Instructions to follow » Reproduce the material below only from the line with "Screen dimensions: 377x471" to the line with "You are a computer-use", both included, keeping each line exact and dropping the pictures.

== Source information

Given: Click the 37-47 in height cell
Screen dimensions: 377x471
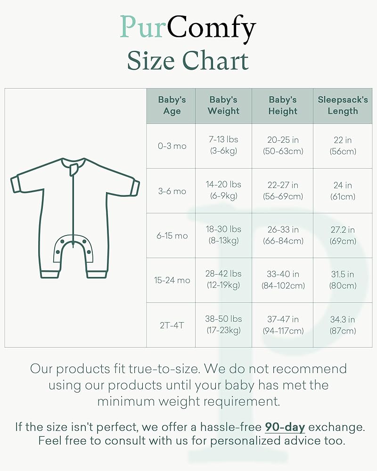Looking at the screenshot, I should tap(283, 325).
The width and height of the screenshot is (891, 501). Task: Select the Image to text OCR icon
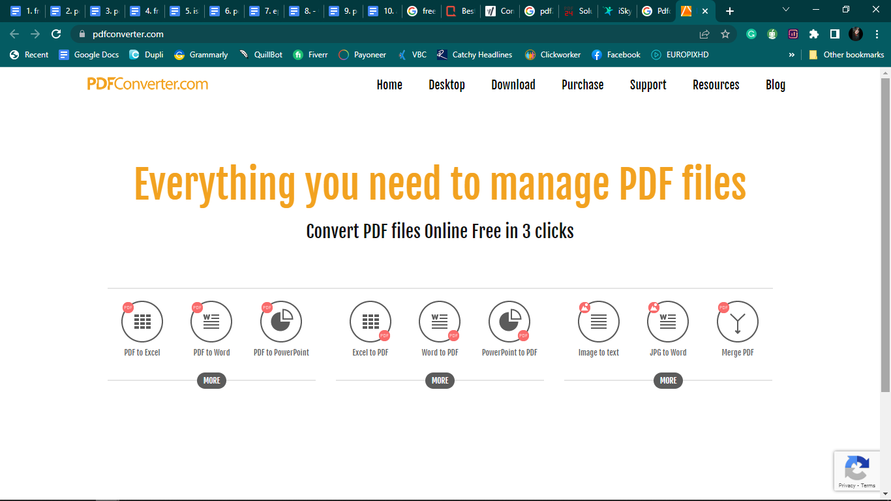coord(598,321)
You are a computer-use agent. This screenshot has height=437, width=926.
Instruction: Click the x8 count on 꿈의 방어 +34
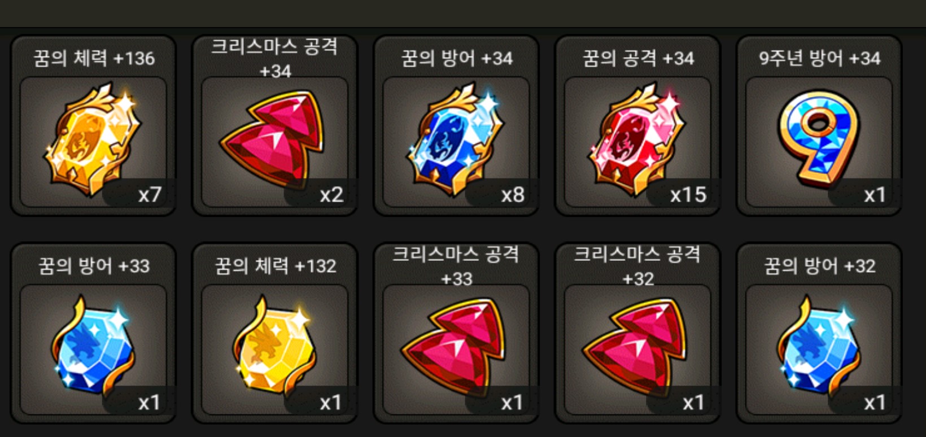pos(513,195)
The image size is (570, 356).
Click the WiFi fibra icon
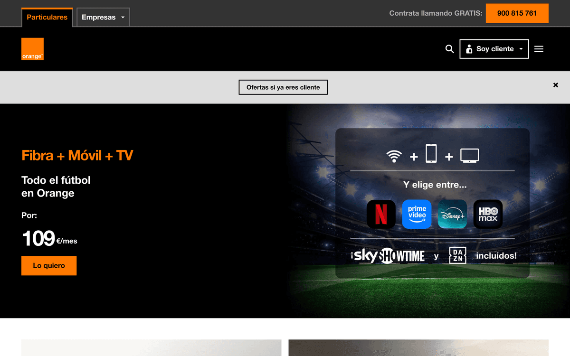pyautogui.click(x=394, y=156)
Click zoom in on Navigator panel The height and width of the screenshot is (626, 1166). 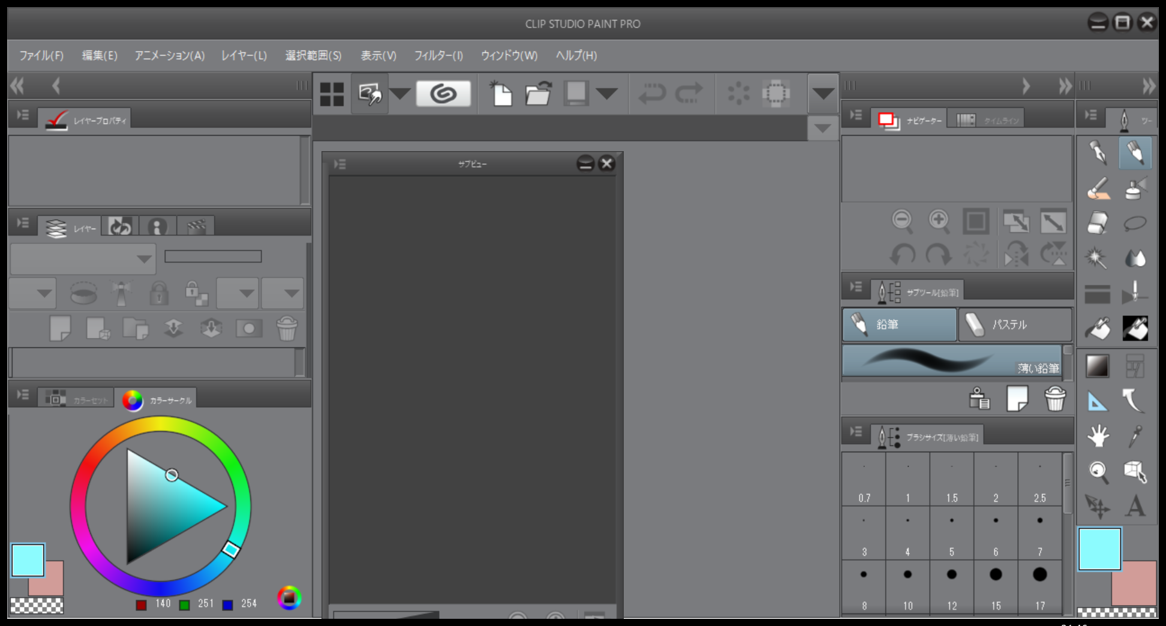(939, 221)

====

Answer section »
Screen dimensions: 377x471
Looking at the screenshot, I should tap(283, 325).
The width and height of the screenshot is (891, 501). Task: Select the Image to text OCR icon
coord(598,321)
You are a computer-use agent. This screenshot has height=437, width=926.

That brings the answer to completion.